Even the home loan sector saw a spike in bad debts. Yet, when the 2008 crisis hit, it did not lead to any significant increase in the amount of bad retail loans. Primarily, it was because old sins had already been accounted for and new unsecured loans and credit cards had dropped to a trickle much before the crisis hit. But a much more important reason was the emergence of credit bureaus (called CIBIL in common parlance after the largest and the oldest of these), under a legislative mandate that made sure lenders knew the complete background of prospective borrowers including, his total borrowings, and repayment record before taking credit decision. So much so that despite the many ups and downs in the economy since then, the one constant has been that the amount of bad retail loans are at an all-time low.
This has also benefited loan borrowers, as credit costs have dropped significantly, as lenders don't have to factor in so many bad debts as earlier and decision making on loan applications has also increased significantly.
So, if all is hunky dory, what is this article about? This is about the issues consumers face with credit bureaus. The number of complaints about wrong reporting of defaults that leads to denial of credit to otherwise creditworthy consumers has been rife. Primarily the issue arises from incorrect reporting by the lenders, which have nothing to lose. When customers protest about incorrect reporting, banks do the equivalent of "oops - we are sorry" and report the correction to the bureau. The customer still needs to run around to get the records updated in the bureau.

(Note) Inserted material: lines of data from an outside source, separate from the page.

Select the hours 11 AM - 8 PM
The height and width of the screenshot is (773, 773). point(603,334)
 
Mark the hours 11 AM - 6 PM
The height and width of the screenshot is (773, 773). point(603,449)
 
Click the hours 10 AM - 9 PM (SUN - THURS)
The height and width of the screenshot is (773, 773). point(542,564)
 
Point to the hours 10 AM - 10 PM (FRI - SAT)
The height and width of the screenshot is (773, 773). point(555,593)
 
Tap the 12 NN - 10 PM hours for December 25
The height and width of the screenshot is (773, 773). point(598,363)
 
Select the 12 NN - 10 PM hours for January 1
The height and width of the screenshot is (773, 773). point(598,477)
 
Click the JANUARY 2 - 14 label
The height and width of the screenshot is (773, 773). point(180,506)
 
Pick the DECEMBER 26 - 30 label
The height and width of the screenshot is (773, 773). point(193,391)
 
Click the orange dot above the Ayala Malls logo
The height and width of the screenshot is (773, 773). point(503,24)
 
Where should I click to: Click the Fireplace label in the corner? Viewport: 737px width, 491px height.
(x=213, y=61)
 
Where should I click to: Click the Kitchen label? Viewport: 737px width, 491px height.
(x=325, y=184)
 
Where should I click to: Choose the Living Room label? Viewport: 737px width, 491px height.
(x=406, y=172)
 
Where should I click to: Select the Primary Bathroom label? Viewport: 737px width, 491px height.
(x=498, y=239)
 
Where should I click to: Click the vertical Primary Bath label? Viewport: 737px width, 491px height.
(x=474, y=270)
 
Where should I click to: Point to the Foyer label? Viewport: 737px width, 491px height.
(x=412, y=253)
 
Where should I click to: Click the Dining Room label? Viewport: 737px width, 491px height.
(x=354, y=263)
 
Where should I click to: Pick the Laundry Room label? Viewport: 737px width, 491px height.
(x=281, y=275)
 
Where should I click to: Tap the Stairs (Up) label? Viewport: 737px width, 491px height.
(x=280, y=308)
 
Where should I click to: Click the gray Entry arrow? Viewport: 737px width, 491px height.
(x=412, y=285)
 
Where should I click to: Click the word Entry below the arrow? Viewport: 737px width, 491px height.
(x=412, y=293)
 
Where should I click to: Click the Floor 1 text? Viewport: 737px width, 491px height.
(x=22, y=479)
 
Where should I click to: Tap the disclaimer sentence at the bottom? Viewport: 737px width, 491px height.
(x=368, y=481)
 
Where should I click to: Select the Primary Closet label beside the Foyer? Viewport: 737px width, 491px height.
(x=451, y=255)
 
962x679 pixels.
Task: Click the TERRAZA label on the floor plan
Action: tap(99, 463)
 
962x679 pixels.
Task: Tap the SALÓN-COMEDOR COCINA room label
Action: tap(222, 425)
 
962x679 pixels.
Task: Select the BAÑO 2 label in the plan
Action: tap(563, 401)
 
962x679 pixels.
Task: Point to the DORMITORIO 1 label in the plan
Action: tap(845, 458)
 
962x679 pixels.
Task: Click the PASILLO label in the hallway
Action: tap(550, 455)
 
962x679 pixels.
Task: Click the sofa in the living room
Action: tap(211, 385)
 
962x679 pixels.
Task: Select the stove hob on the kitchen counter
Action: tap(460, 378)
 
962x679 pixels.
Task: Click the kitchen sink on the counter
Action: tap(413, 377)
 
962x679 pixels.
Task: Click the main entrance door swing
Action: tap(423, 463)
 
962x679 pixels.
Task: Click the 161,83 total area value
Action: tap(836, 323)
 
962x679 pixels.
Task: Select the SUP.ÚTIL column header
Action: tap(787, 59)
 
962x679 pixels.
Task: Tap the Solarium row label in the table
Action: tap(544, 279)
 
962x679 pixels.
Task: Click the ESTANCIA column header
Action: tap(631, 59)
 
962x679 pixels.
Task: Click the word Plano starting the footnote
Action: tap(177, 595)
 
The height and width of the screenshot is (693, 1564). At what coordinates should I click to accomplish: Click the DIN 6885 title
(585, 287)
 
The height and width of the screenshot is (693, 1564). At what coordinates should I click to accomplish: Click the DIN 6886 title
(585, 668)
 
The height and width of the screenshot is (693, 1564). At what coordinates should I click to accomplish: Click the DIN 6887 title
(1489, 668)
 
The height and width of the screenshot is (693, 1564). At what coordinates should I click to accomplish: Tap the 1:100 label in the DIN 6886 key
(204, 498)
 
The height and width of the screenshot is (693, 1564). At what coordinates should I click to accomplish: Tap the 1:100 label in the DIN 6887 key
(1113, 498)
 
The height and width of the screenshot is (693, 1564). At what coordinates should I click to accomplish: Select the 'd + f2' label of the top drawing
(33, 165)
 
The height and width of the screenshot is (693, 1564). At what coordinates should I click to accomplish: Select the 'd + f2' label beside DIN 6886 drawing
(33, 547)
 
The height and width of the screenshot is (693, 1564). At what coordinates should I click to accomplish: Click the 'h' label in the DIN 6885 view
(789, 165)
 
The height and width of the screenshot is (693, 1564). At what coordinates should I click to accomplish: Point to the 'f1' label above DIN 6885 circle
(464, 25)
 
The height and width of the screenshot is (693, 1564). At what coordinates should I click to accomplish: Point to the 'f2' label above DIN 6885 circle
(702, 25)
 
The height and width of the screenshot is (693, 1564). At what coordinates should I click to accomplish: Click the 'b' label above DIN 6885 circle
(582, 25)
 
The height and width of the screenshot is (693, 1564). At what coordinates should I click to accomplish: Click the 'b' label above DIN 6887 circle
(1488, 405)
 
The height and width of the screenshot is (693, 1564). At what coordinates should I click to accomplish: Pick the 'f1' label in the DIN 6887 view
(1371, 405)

Meanwhile, the economic cost of denial of credit is paid by the customer. These costs are increasing dramatically, as online credit approvals become more common. The legislation requires banks to act responsibly while presenting the data to the bureau but does not prescribe any penalties in even proven cases of irresponsibility. The consumer himself has no access to compensation for the real losses suffered by him in case of wrong reporting by the bank. It is now reported that telecom companies will also be permitted to give credit information to the bureaus. A record keeping history on billing and billing disputes are a matter of public record and one shudders to think of the fate awaiting the poor telco subscribers, who are battling disputes with their telecom providers now being forced to now also fight to protect their credit worthiness. Legal experts are better judges but denial of credit based on wrong information from a lender or a telco acting irresponsibly should definitely qualify as a deterioration of the "right to life" guaranteed to all citizens under the constitution.
Globally, there is legislation such as the 'fair credit' reporting Act that allocated specific responsibilities on the reporting institutions and provides for strict penalties when those standards are not maintained. It is imperative that this aspect of ascribing responsibility and providing deterrent penalties is first put in place in a legislative framework before allowing telecom companies or insurance companies or any other type of institutions to report collection data to credit bureaus.